Personal information
- Born: October 23, 1896 Alexander, New York, US
- Died: April 28, 1947 (aged 50) North Tonawanda, New York, US
- Listed height: 6 ft 0 in (1.83 m)
- Listed weight: 175 lb (79 kg)

Career information
- High school: North Tonawanda (NY)

Career history
- Rochester Jeffersons (1921–1925); Buffalo Bisons (1927);

= Spin Roy =

American football player (1896–1947)

Elmer Thomas "Spin" Roy (October 23, 1896 – April 28, 1947) was an American football player.

Roy was born in 1896 in Alexander, New York, moved to North Tonawanda, New York, as a boy and attended North Tonawanda High School.

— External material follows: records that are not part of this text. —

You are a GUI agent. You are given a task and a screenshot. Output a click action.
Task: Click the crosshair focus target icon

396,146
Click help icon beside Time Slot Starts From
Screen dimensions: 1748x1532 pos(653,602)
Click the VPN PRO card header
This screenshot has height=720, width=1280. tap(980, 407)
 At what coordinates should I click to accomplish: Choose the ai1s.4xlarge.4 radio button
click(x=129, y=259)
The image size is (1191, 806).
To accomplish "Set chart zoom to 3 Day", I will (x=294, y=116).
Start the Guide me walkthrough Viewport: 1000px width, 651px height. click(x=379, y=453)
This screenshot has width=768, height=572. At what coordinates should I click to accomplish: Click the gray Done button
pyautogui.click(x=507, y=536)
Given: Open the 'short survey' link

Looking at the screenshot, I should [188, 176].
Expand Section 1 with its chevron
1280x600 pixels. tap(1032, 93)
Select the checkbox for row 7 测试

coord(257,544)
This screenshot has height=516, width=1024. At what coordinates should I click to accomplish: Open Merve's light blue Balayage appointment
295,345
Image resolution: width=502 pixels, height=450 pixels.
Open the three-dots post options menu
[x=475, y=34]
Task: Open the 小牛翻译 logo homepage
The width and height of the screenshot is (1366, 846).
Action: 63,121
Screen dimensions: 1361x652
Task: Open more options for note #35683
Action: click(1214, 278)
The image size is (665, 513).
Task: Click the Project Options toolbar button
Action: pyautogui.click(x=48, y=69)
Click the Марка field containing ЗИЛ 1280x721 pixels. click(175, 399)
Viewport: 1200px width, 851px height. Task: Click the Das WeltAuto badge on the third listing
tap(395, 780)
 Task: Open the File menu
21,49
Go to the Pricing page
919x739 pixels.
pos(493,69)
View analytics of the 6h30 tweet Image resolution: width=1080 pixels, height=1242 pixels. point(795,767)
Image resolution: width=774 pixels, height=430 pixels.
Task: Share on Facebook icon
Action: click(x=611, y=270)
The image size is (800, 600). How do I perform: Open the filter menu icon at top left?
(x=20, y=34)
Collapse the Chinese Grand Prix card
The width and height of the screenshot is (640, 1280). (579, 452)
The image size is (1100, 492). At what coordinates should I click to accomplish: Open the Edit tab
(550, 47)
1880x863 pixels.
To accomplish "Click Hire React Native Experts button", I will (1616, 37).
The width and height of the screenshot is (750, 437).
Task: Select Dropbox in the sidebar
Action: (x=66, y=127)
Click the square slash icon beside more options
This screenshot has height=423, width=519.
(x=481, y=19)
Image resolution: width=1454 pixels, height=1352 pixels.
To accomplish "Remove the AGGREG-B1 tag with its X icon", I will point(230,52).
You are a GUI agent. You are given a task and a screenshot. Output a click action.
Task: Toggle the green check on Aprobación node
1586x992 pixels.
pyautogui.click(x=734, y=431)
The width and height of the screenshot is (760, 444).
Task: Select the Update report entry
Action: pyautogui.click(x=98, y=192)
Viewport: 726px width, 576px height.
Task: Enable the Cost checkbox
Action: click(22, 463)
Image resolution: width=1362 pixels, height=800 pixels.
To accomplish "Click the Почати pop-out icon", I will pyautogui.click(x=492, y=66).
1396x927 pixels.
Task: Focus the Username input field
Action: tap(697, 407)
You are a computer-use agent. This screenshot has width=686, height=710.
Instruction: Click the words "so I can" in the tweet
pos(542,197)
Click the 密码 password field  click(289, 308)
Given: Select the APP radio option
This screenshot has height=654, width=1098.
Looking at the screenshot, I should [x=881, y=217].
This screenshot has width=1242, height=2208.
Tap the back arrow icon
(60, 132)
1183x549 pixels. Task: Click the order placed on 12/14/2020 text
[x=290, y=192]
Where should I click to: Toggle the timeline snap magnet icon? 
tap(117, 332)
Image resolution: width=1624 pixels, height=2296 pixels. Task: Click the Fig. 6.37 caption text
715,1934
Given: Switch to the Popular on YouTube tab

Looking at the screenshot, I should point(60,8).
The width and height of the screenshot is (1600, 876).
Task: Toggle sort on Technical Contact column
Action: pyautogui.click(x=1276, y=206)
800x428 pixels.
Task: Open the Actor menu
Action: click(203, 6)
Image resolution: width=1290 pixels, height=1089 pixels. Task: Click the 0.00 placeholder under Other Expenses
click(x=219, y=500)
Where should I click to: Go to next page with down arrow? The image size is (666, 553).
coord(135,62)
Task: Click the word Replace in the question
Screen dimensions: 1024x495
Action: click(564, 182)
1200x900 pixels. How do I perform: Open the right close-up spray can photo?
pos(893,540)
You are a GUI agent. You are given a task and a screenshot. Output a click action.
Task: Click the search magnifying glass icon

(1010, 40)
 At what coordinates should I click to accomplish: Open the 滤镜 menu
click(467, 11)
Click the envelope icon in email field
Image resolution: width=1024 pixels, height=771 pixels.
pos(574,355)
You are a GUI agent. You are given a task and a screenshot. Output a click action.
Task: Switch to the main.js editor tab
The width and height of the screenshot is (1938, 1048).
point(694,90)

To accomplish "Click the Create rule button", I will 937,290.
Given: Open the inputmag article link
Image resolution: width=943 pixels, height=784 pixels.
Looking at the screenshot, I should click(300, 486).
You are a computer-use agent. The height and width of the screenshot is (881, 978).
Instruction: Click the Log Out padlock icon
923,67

He was a star football player at North Tonawanda. During World War I, he served in the Army.

He played at the end position in the National Football League (NFL) for the Rochester Jeffersons from 1921 and 1925 and for the Buffalo Bisons in 1927. He appeared in 22 NFL games, 16 of them as a starter. He also played professional football for the Eldredge Bicycle Club of Tonawanda.

In later years, Roy worked for Bell Aircraft in Buffalo, New York. He died of a heart attack in 1947 at his home in North Tonawanda.